If your income > 3 X average living cost in your city -­­­

follow the budgeting rule of Needs (50%) +Wants (30%) + Savings (20%) = Income

Ex. (say, salary is 100000/-)       50000/-       30000/-       20000/-

In this case, do you need 50,000/- for your lifestyle needs? Your city’s average livelihood cost is only 30,000/-. Or, do you need 30,000/- for your desires? Here, you can find a sweet spot between your budget and bliss.

If you dream of a luxe future lifestyle, it’ time to shift gears and grow more money from your extra money. If your extra income is more than 2X the average livelihood cost, here’s your new game plan – the 20-30-50 budget allocation rule. If you settle your heart to this rule, your future self is gonna thank the present you!

We mean to say that toss the 20% of your extra income (the extra above 2 X average livelihood cost) to your needs leveling up the lifestyle standard to match your societal status, 30% of extra income into wants and rest of 50% of the extra income? Park it in the savings and investment fund.

Let’s take an example.

Salary= 100000/-, Average living cost in a city= 30000/-

In such cases, let’s break down the salary into 2 halves- 2X30000/- and the rest.

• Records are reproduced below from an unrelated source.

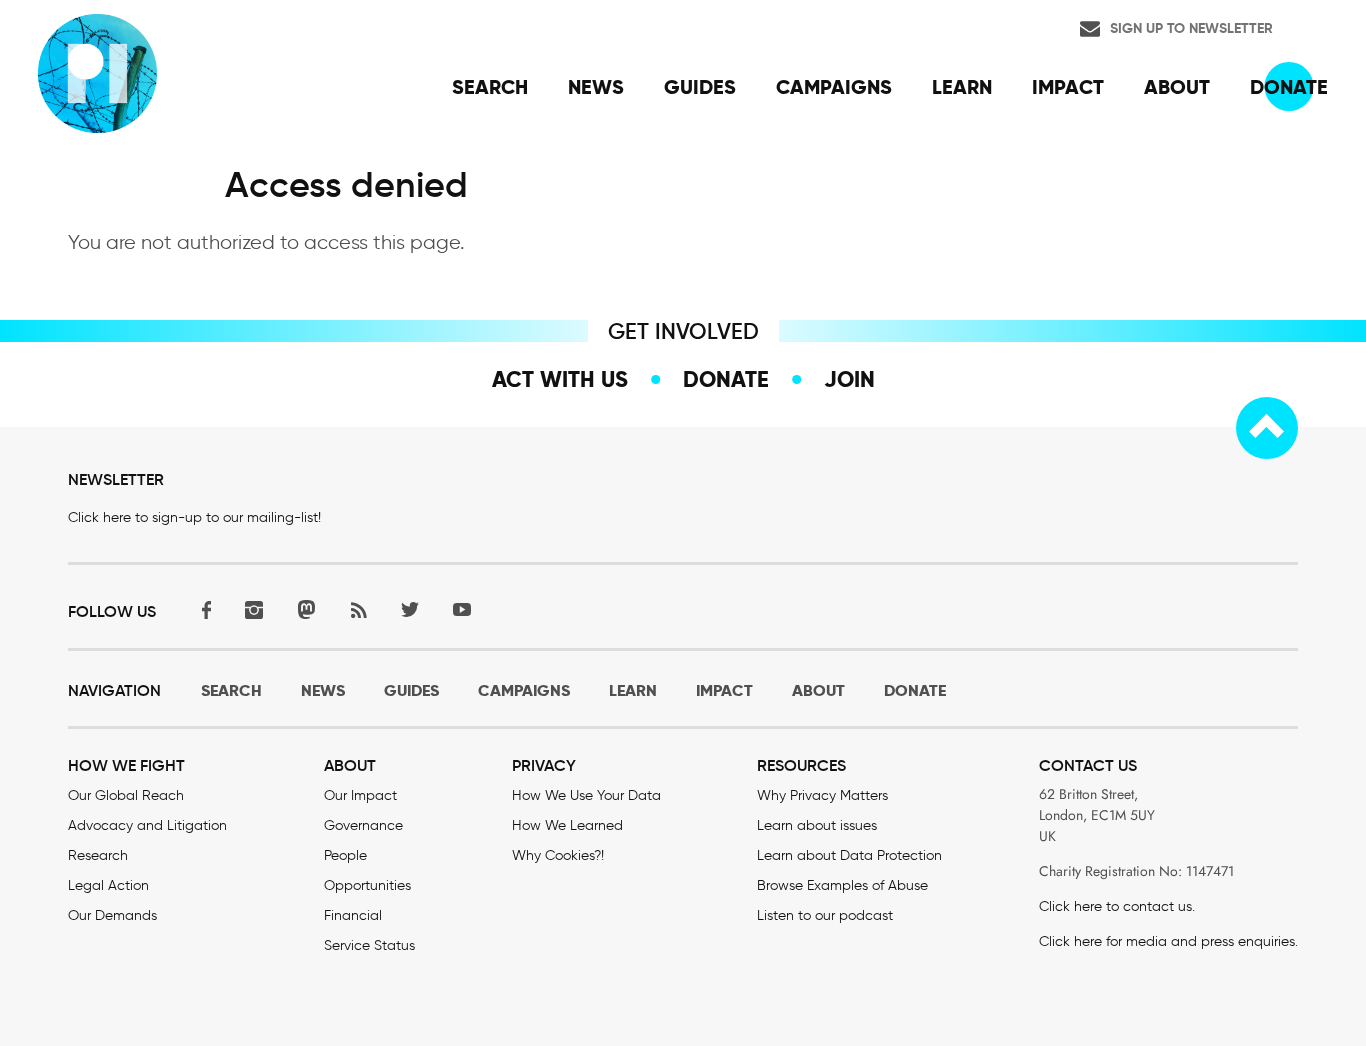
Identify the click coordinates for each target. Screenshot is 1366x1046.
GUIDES (411, 690)
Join (849, 379)
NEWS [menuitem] (596, 87)
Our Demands (112, 915)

1st Round: Salary(1st part)= 60000/-

Needs(50%)= 30000/-

Wants(30%)=18000/-

Savings(20%)=12000/-

2nd Round: Salary (2nd part)=40000/-

Needs(20%)= 8000/-

Wants(30%)=12000/-

Savings(50%)=20000/-

Total:

Needs= (30000+8000)/-=38000/-

Wants= (18000+12000)/-=30000/-

Savings=(12000+20000)/-=32000/-

Now, we understand that as per your lifestyle choice, social status, size of the family, expensive livelihood cost in your city, etc. there can be more expenditure in the lifestyle need section. But, check it out, there’s one super flexible thing- any idea what that is? This is the category game for this budget rule.

Only you can decide what are the must-haves or needs for your life, what are your desires and goals you are saving up for. So, categorize them in the needs, wants and savings section. After all, who knows your life better than you?

No matter what you do, don’t forget about your future. Rock this 50-30-20 rule of budgeting if you don’t want your future-self worry about money.  

So, from next month onwards, lock in 20% of your income for savings and 30% for wants. This way, your lifestyle and monthly expenditure will always stay in a budget. If you are blessed with extra money, you know what to do.

Now, grab a notebook and see where your money is going.